• _TEXTO DE ESTUDIO_:

Por: Hernán González Rodríguez

Nobel de Economía 2012

El Permio Nobel de Economía del año en marcha se lo asignaron a Alvin Roth y a Lloyd Shapley. Quien escribe comienza por admitir que no le ha resultado nada fácil comprender las investigaciones que realizaron para merecerlo.

En una explicación sobre este premio publicada por The New York Times se afirma que sus trabajos apuntan a juntar personas y cosas en mercados donde no existen los precios o, si acaso existen, se encuentran muy restringidos.

Por ejemplo, un esposo necesita un trasplante de riñón y su esposa está dispuesta a ceder uno de los suyos, pero acontece que no son compatibles. En los Estados Unidos existen otras parejas con necesidades o dispuestas a intercambiar sus riñones con personas compatibles. Los galardonados diseñaron unos programas matemáticos para juntar estas personas. Otro ejemplo. Los médicos recién egresados buscan hospitales que se especialicen en ramas en las cuales les agradaría trabajar. Estos programas ayudan a asignarlos de acuerdo con sus intereses y con las necesidades de los hospitales.

• _DATOS DISPONIBLES_:

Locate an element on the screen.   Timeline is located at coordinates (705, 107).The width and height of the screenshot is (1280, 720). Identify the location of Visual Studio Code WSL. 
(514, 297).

• _INSTRUCCIONES_:
A – Según el texto de estudio, ¿por qué la esposa del ejemplo no puede darle directamente a su esposo el riñón que necesita? Responde en una a tres oraciones.
B – Contesta con base en el texto de estudio:
(i) ¿A quiénes se les asignó el Premio Nobel de Economía de 2012?
(ii) ¿Qué periódico publicó la explicación sobre este premio que cita el texto?
(iii) ¿Qué buscan los médicos recién egresados?
C – Transcribe del texto de estudio el fragmento que va desde "En una explicación" hasta "encuentran muy restringidos.".

• _CLAVE DE RESPUESTAS_:
A – La esposa está dispuesta a ceder uno de sus riñones, pero ella y su esposo no son compatibles. Por eso hace falta juntarlos con otras parejas dispuestas a intercambiar riñones con personas compatibles, y para eso sirven los programas matemáticos de los galardonados.

B –
(i) A Alvin Roth y a Lloyd Shapley.
(ii) The New York Times.
(iii) Hospitales que se especialicen en ramas en las cuales les agradaría trabajar.

C –
En una explicación sobre este premio publicada por The New York Times se afirma que sus trabajos apuntan a juntar personas y cosas en mercados donde no existen los precios o, si acaso existen, se encuentran muy restringidos.